### TASK TO COMPLETE
Rewrite all of these lines with every "icon" changed to "symbol", leaving everything else untouched.

(Entries from a collection)
☆ ☆ ☆ ☆ ☆ ☆ ☆

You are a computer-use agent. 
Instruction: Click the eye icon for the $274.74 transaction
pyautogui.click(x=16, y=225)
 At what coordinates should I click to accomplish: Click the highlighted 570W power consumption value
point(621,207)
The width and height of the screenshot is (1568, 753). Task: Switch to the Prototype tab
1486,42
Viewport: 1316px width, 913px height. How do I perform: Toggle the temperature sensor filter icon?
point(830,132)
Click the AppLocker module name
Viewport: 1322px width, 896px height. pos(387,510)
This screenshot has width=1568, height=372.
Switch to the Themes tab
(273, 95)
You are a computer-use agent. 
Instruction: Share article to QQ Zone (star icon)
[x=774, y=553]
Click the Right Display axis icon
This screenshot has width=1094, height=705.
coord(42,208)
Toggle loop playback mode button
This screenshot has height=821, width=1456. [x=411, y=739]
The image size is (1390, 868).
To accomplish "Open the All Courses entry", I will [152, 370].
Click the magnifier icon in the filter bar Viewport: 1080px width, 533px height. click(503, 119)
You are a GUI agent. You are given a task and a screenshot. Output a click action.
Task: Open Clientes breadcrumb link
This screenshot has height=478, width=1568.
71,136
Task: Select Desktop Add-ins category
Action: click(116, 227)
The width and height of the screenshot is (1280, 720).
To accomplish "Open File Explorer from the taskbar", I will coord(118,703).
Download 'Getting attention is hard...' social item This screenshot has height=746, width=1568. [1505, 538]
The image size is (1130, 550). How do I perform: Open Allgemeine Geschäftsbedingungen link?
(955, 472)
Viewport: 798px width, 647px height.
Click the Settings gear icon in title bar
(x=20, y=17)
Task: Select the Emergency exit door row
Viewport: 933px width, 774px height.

☆ ☆ ☆ ☆ ☆ ☆ ☆

### SOLUTION FOR THIS TASK
You are a computer-use agent. 
Instruction: Click the eye symbol for the $274.74 transaction
pyautogui.click(x=16, y=225)
 At what coordinates should I click to accomplish: Click the highlighted 570W power consumption value
point(621,207)
The width and height of the screenshot is (1568, 753). Task: Switch to the Prototype tab
1486,42
Viewport: 1316px width, 913px height. How do I perform: Toggle the temperature sensor filter symbol?
point(830,132)
Click the AppLocker module name
Viewport: 1322px width, 896px height. pos(387,510)
This screenshot has width=1568, height=372.
Switch to the Themes tab
(273, 95)
You are a computer-use agent. 
Instruction: Share article to QQ Zone (star symbol)
[x=774, y=553]
Click the Right Display axis symbol
This screenshot has width=1094, height=705.
coord(42,208)
Toggle loop playback mode button
This screenshot has height=821, width=1456. [x=411, y=739]
The image size is (1390, 868).
To accomplish "Open the All Courses entry", I will [152, 370].
Click the magnifier symbol in the filter bar Viewport: 1080px width, 533px height. click(503, 119)
You are a GUI agent. You are given a task and a screenshot. Output a click action.
Task: Open Clientes breadcrumb link
This screenshot has height=478, width=1568.
71,136
Task: Select Desktop Add-ins category
Action: click(116, 227)
The width and height of the screenshot is (1280, 720).
To accomplish "Open File Explorer from the taskbar", I will coord(118,703).
Download 'Getting attention is hard...' social item This screenshot has height=746, width=1568. [1505, 538]
The image size is (1130, 550). How do I perform: Open Allgemeine Geschäftsbedingungen link?
(955, 472)
Viewport: 798px width, 647px height.
Click the Settings gear symbol in title bar
(x=20, y=17)
Task: Select the Emergency exit door row
Viewport: 933px width, 774px height.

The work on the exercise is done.